China’s one-child policy, introduced in 1978 and still enforced in some areas, is a significant reason for which giving birth to a male was and continues to be preferred for economic reasons … in China. But in Arizona, where parents have the right to determine the size of their family, there is no reason to suggest that parents would have a preference as to the gender of their child.

Republican Rep. Steve Montenegro, a co-sponsor of the 2011 law, explains that race has nothing to do with this law whose sole purpose is to prevent discrimination: "We don't want to discriminate based on somebody's sex or somebody's race … This has to do with protecting the dignity of life and not allowing abortions to be performed based on the sex of the baby or the race of the baby. That's what this is about."

To boil down both arguments, we are left to decide how we value the fetus not being aborted based on race or gender versus the right of parents not to be discriminated against pursuant to the Fourteenth Amendment. My first instinct was to support the ban, because an abortion coming after a gender is identified — either by ultrasound at the 18-week mark, or by amniocentesis after 16 weeks — should occur only if the mother’s life is in danger and probably only if her odds of survival thanks to an abortion are greater than the child’s odds of surviving birth. By that point in pregnancy, unwanted pregnancies would already have been aborted.

However, implicit in this conclusion that the fetus should not be discriminated against is the belief that the fetus has some basic set of rights. And if that’s the case, then I should be against all abortions at least after the 16th week, but I am not.

It is difficult to reconcile my belief that race and gender are inadequate reasons to allow an abortion with my basic belief in women’s reproductive rights, so let me consider a different approach. It could be argued that even if the legislators had stereotypes in mind when drafting and passing the bill, and the stereotypes are false, then the bill itself is not discriminatory, since all parents will react to the bill the same way.

That a stereotype-based law should not matter if the stereotypes are false seems like a reasonable conclusion. However, here another conflict arises, the Fourteenth Amendment’s equal protection clause. “The long history of jurisprudence ... says laws passed with a discriminatory intent and racial stereotypes cannot stand, period. Cannot stand," said Dan Pochoda, an ACLU lawyer.

It appears that, not surprisingly, there is no easy answer to the question. The ACLU has a strong case and if it can prove that the law was passed with discriminatory intent then it will likely be struck down. Regardless of the outcome of the suit, however, these issues are important in driving us to think critically about how we can reconcile our beliefs and those of our neighbors with the law.

The 2011 Arizona law in question is the only state law in the nation that bans race-based abortions, and only three other states, Illinois, Pennsylvania, and Oklahoma, ban sex-based abortions.

What is your take on the ban and ACLU lawsuit?

━━━━━━━━

_Work to do:_ In the piece on Arizona's abortion ban, which three other states ban sex-based abortions?

_Record list:_
━━━━━━━━

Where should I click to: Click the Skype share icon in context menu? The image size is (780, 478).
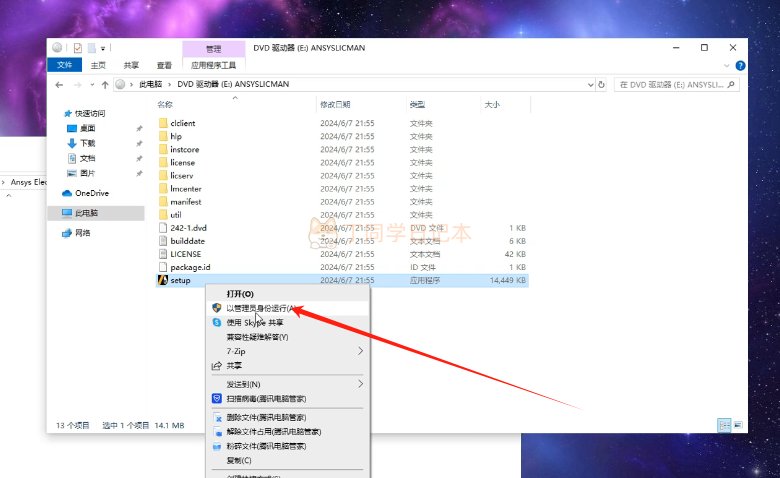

━━━━━━━━

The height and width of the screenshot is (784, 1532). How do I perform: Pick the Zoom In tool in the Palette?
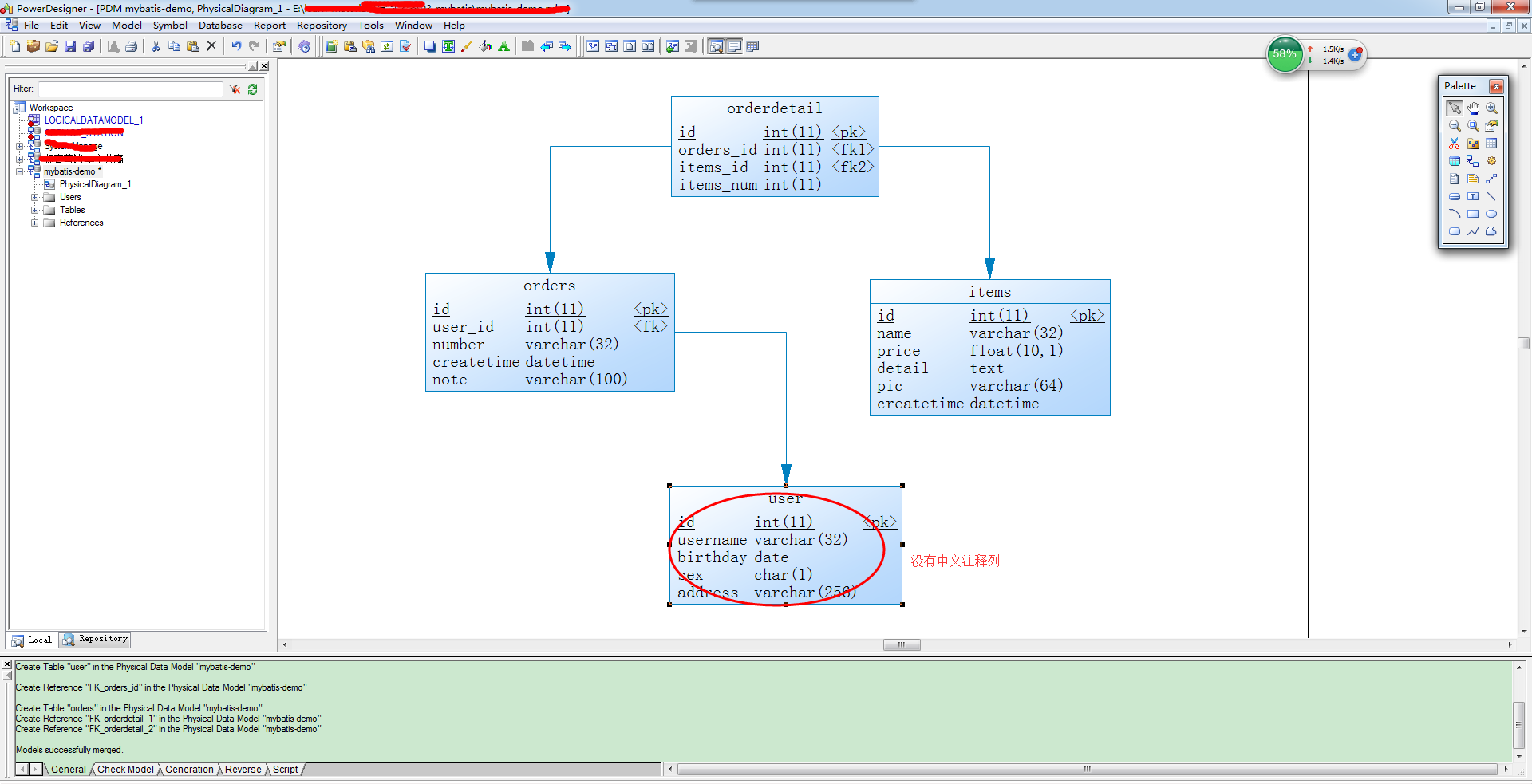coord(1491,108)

━━━━━━━━

_Task response:_ Illinois, Pennsylvania, and Oklahoma.